# hello, what a mess



## samade10 (Nov 10, 2011)

Hi im new here today, ive had diabetes for 28 years and its not been good.  I was diagnosed at the age of six and have been in hospital more times than i can remember.Ive been let down alot by doctors until now. ive been saying for years that i didnt want to look after my diabetes, didnt want to deal with it. Ive been ill with it and had to have my eyes lasered and had an op on one eye to restore my sight. 
Went to a new hospital and they recognised that im in denyal with my diabetes (and that i have protein in my urine). They have advised i go to the DAPNE course which ive been asking about for years. Ive got to see someone about facing diabetes and looking after myself properly to.

I was so relieved that i was listened to and they understood how i was feeling, its so hard trying to make people understand when they dont have diabetes.

I better stop going on, but thats a brief outline of me. A big mess at the mo but back to hosp monday and im actually looking forward to it.


----------



## Northerner (Nov 10, 2011)

Hi samade, welcome to the forum  So sorry to hear of the problems you have had over the years - how much different it might have been if someone had been able to help you come to terms with things earlier. But it's great news that you now have a team that are looking to get you on the right track! DAFNE gets lots of very good reports from members here, so I'm sure it will be beneficial for you. There are lots of people here who DO understand how it feels, so you don't need to feel alone  Please feel free to ask anything that you think we might be able to help with - just because you've had it a long time, you're not expected to know everything  No question is regarded as 'silly' and there will be lots of people willing to help, so fire away.

Hope things go well on Monday, let us know how thigs go!


----------



## Steff (Nov 10, 2011)

Hi Samede and a warm welcome to the the forum, so sorry to hear of all your problems x but im pleased you went to a new hospital who actually sounds like it cares,I hope it all goes well on Monday please post back with an update x


----------



## buckmummy (Nov 10, 2011)

Hello Samade and a warm welcome,i'm glad that someone at long last listened to what you were saying


----------



## Mark T (Nov 10, 2011)

Welcome to the forums samade10


----------



## novorapidboi26 (Nov 10, 2011)

welcome aboard, I am sure your many years experience will be valuable to us all.

Its a shame you have been let down for all these years, its never too late to start managing it properly.....

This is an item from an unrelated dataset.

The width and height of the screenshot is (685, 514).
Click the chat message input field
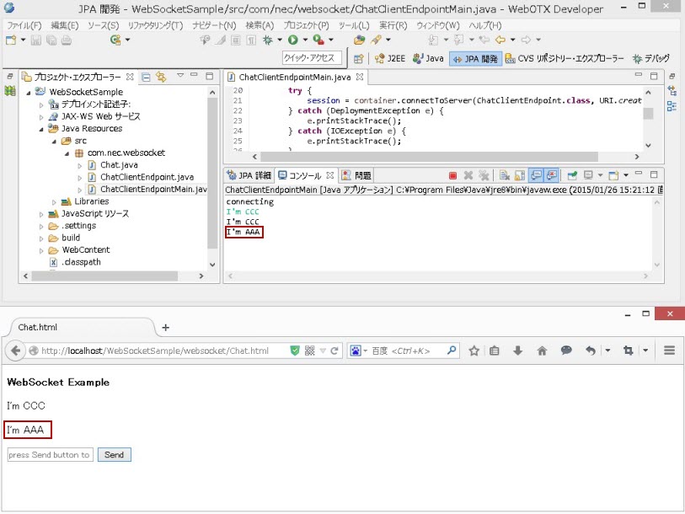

look forward to hearing from you..............


----------



## Copepod (Nov 10, 2011)

Welcome Samade10. 

Good to hear a new hospital has given the help and support you need - and DAFNE course soon. Many members have done DAFNE and found that the course changes their life for the better . I can't comment, as I've never been offered a place, sadly.


----------



## Cumbrianlass (Nov 10, 2011)

Hi Samade,

Glad you've made it to the forum. Sounds like you've made some massive steps in the past few weeks with your diabetes in finally getting the recognition and help you need. Its great that you are also feeling positive about going back to your next appointment, and hopefully this will continue to instill confidence in you to take back control and make the positive changes you seem well on the way to. 
Lovely to have you on board  and as has already been said I am sure you can make an enormous contribution to us all here with your wealth of knowledge and experience of living with diabetes and all it brings.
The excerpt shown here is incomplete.